By the 15th century the Christians had begun to squeeze the Muslims so much that the few Muslim rulers who remained were effectively vassals paying large tributes in order to stave off invasion.
The real impetus for the fall of Granada started in 1469 when Ferdinand of Aragon and Isabella of Castile married to unite the two largest Christian kingdoms. The Catholic Monarchs, as they were known, were backed by Papal troops and money.
The Catholic Monarchs
These monarchs, who are celebrated in Spain today as the effective founders of the country, had a vision of a uniquely Catholic nation. And this basically meant killing, expelling, enslaving or forcibly converting the Peninsula’s Muslims and Jews.
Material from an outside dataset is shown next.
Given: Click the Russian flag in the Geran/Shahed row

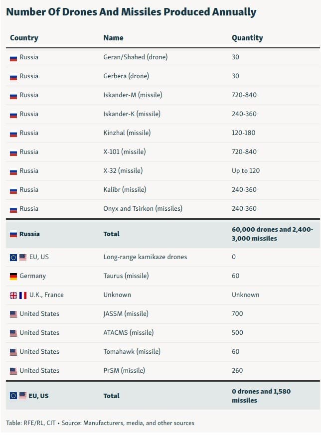Looking at the screenshot, I should [13, 57].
The siege of Granada itself lasted eight months with the Muslims completely surrounded and outgunned. And after pleas for help from Muslims in North Africa fell on deaf ears the result was a forgone conclusion.
In the end Boabdil signed off on surrender negotiations which stipulated that he and his court had to leave by January 2, 1492. The last Muslim ruler of Al Andalus would spend the rest of his life in exile in Morocco.
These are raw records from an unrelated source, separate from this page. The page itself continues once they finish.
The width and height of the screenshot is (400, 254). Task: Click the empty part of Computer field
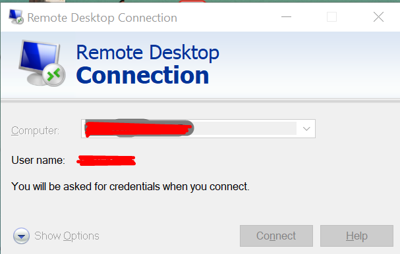[245, 129]
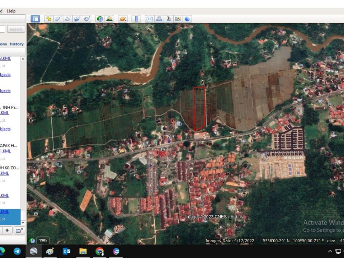Open the Help menu

click(11, 11)
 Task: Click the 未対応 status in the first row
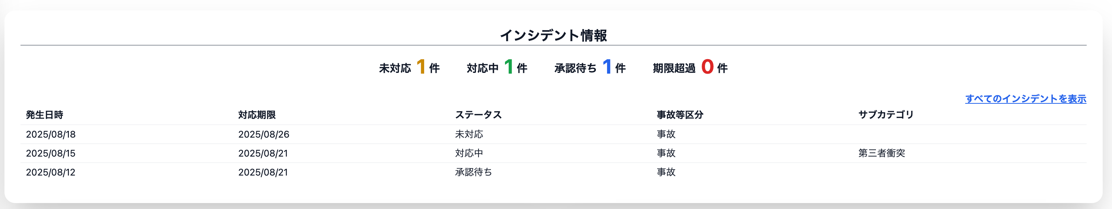pos(469,134)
An eyewitness to the surrender wrote:
“The Moorish sultan with about 80 or 100 on horseback, very well dressed, went forth to kiss the hand of their highnesses, Isabella and Ferdinand. According to the final capitulation agreement the royals declined the offer and the key to Granada was passed into Spanish hands without Muhammad XII having to kiss the hands of the King and Queen.”
Sadly the fall of Granada would have disastrous consequences for the Peninsula’s Jews and Muslims.
Around 100,000 Muslims were subsequently killed or enslaved, 200,000 fled while 200,000 remained. Later, a decree would be ordered forcing those who remained to convert to Christianity on pain of death.
The fall of Granada
The Catholic Monarchs also passed a decree expelling all Jews or forcing them to convert, again on pain of death.
Many Jews would seek refuge in North Africa and the Ottoman Empire where they would live peacefully with Muslims. The Ottoman Sultan Bayezid II even sent ships to Spain to save and repatriate them.
Aside from physical extermination, the Catholic Monarchs would also sanction cultural vandalism. Precious Arabic and Hebrew texts were burned and Muslim masterpieces such as the Alhambra Palace and the Great Mosque of Cordoba were desecrated.
Upon seeing a cathedral implanted in the middle of the Cordoba Mosque, a horrified Charles 1 of Spain remarked: “They have taken something unique in the world and destroyed it to turn it into something you can find in any city.”
Meanwhile, Ferdinand and Isabella would go onto sponsor Christopher Columbus’s voyages to the New World in a bid to find new trade routes which would compensate for the huge debt they had accrued in prosecuting war.
And their blueprint for how to deal with minorities became the model for many other European states as well – namely extermination, expulsion, forced conversion and persecution all in the name of assimilation.
We can even see the echos of this policy in how modern France is currently dealing with Muslims who dare to claim their rights as equal citizens.
In 2014, more than 500 years after the fall of Granada, the Spanish Parliament gave the Jewish descendants of those persecuted in the time of the Catholic Monarchs the right to return to Spain. No such decree has yet been granted to Muslims.